Foxconn has hit a turning point. For the first time, it has made more money from building AI servers than from assembling Apple’s iPhones.

In the three months to June, sales from its cloud and networking products, which include AI servers, made up 41% of Foxconn’s total revenue, compared with 35% from smartphones.

Overall, Foxconn’s profit for the quarter was about 27% higher than a year ago, helped by record sales worth roughly A$86 billion.

The company says it expects AI server sales to keep climbing sharply in the months ahead, predicting they’ll be about 170% higher than last year in the next quarter, and roughly triple what they were in the March quarter.

Orders are being driven by huge investments from US tech giants racing to expand their AI data centres. Each server rack, built around Nvidia’s latest chips, can sell for millions of dollars, and Foxconn has become Nvidia’s top manufacturing partner for these systems.

For Foxconn, this marks a dramatic change in its business model. For years, the company’s fortunes have risen and fallen with Apple’s annual iPhone cycle. Now, it’s riding the wave of a much bigger technology shift – the global build-out of AI infrastructure.

Foxconn is delighted with its latest results, but conscious geopolitical frictions could easily complicate matters.

Foxconn CEO Young Liu recently told an investors conference, “The year-on-year growth from AI servers exceeded 60% in the second quarter of this year, demonstrating the momentum of the industry.”

But he also noted, “The real challenge is not about the tariff itself, but the uncertain variability of the policy, which is a real test of a company’s agility. The manufacturing sector cannot be moved immediately. It needs planning in advance.”

Increasingly, the Apple iPhone is yesterday’s hero

The symbolism in the change in Foxconn’s revenue mix is stark.

Apple, once the world’s most valuable company and long seen as Foxconn’s golden goose, has so far played a minor role in the AI boom. Meanwhile, Nvidia has taken Apple’s place at the top of the tree, and suppliers like Foxconn are retooling to feed the surging demand for AI computing power.

The ramifications of this go well beyond Foxconn’s balance sheet. AI servers are the backbone of the current tech arms race, powering everything from advanced chatbots to industrial automation.

If Foxconn’s pivot is any guide, the centre of gravity in the tech supply chain is shifting away from consumer electronics and towards the hardware that makes large-scale AI possible.

### What to do
Write out the passage from the article on Foxconn's AI servers that opens with the words containing "Apple, once the" and closes with "to industrial automation.". The entries are not needed.

### Excerpted records
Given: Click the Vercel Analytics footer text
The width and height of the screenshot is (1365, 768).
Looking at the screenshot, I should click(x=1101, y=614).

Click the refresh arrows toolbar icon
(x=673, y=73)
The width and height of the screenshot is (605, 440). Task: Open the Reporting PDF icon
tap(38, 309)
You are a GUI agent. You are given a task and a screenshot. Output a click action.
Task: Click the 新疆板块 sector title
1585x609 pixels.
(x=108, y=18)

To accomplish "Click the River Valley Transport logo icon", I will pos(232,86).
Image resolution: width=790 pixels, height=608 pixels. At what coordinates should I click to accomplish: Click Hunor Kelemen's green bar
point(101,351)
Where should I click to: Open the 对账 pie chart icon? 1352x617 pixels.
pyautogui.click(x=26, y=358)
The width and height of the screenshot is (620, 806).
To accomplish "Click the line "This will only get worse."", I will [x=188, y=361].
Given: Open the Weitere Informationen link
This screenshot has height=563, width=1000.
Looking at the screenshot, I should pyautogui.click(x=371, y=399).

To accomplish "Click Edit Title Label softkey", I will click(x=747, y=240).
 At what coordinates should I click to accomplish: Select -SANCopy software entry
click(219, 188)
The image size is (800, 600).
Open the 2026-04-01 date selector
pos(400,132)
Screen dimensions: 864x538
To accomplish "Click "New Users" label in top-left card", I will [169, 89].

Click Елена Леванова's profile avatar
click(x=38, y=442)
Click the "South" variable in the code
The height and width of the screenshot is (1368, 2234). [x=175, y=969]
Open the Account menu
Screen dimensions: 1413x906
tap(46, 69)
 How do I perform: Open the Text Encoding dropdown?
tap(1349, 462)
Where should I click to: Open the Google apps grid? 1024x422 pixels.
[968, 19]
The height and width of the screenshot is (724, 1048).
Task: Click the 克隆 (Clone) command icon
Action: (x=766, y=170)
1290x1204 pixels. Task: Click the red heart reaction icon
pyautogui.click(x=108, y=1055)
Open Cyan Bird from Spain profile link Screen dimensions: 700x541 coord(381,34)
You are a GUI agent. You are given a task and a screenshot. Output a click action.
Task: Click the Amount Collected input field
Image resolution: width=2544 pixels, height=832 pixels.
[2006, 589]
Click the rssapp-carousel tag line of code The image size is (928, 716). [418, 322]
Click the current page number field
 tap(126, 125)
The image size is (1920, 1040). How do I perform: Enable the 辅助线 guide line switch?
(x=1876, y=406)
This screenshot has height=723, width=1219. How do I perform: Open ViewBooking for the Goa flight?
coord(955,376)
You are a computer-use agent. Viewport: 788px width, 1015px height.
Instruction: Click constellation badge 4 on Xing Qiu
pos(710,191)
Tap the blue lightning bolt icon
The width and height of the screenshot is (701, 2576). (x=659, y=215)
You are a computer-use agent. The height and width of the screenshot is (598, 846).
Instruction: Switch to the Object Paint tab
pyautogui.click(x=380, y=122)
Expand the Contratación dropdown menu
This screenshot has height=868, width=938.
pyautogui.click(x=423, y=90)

### Answer to this problem
Apple, once the world’s most valuable company and long seen as Foxconn’s golden goose, has so far played a minor role in the AI boom. Meanwhile, Nvidia has taken Apple’s place at the top of the tree, and suppliers like Foxconn are retooling to feed the surging demand for AI computing power.

The ramifications of this go well beyond Foxconn’s balance sheet. AI servers are the backbone of the current tech arms race, powering everything from advanced chatbots to industrial automation.